RECONNECT WITH STORIES FROM THE HINTERLANDS
Cultural diversity is more than what we see on the surface
Stories, songs, or dance, It is the expression of values, knowledge systems, and relationship with their land. By removing language, culture and its values a community loses a sense of purpose
Our workplaces, schools and spaces of interaction increasingly consist of various cultural, racial, and ethnic groups. Economic globalisation is rapidly accelerating the process of homogeneity and seeding fears of loss of a community’s identity.
Indigenous peoples are among the first to face the direct consequences of climate change, due to their dependence upon, and close relationship, with the environment and its resources. Climate change exacerbates the difficulties already faced by indigenous communities across landscapes including political and economic marginalization, loss of land and resources, human rights violations, discrimination and unemployment.
Cultures and climate are changing. These changes interact with local knowledge and practice.
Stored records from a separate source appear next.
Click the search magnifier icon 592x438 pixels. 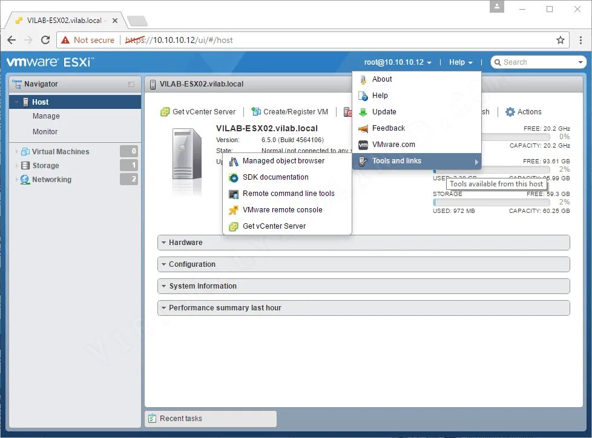(x=497, y=62)
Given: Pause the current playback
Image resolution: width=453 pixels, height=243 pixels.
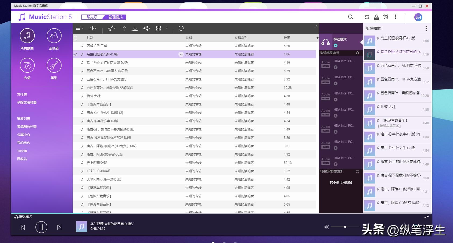Looking at the screenshot, I should coord(41,227).
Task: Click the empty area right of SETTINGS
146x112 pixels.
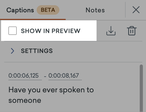Action: pyautogui.click(x=97, y=51)
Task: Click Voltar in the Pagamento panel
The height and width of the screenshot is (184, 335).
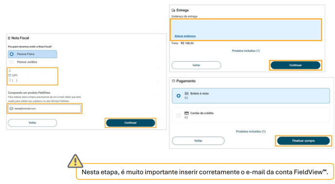Action: [x=198, y=141]
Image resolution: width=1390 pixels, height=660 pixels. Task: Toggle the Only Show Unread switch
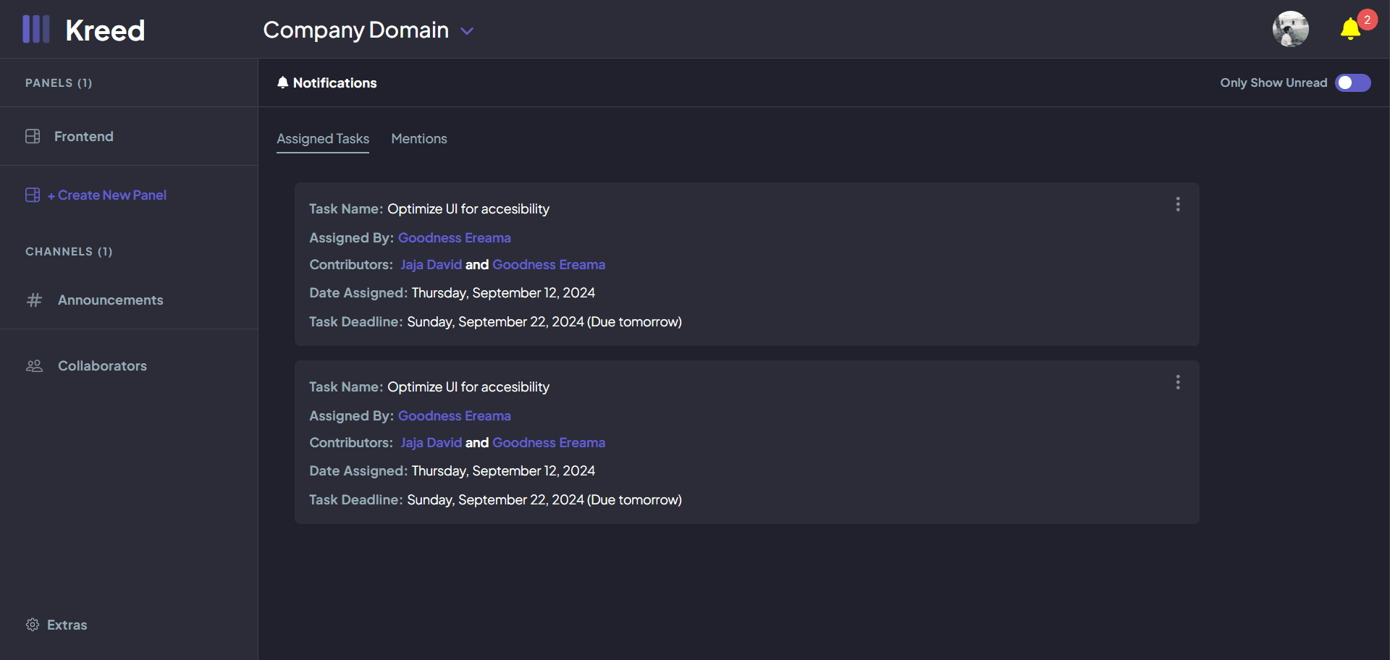tap(1352, 83)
Rural people utilise external technical ideas and tools, even complex ones, that complement their concepts and experience of change. No single, homogeneous knowledge exists in a locality. Rather there are women’s forms of knowledge and the knowledge of men and elders and the knowledge of young people and children, which are differentiated also by occupation and by ethnicity. In the face of such cultural diversity, and incompetent use of standardised participatory methods yields poor results and may alienate residents.
Learning about other cultures helps us understand different perspectives within the world in which we live
It helps dispel negative stereotypes and personal biases about different groups. In addition, cultural diversity helps us recognize and respect “ways of being” that are not necessarily our own. Culture provides important social and economic benefits. With improved learning and health, increased tolerance, and opportunities to come together with others, culture enhances our quality of life and increases overall well-being for both individuals and communities.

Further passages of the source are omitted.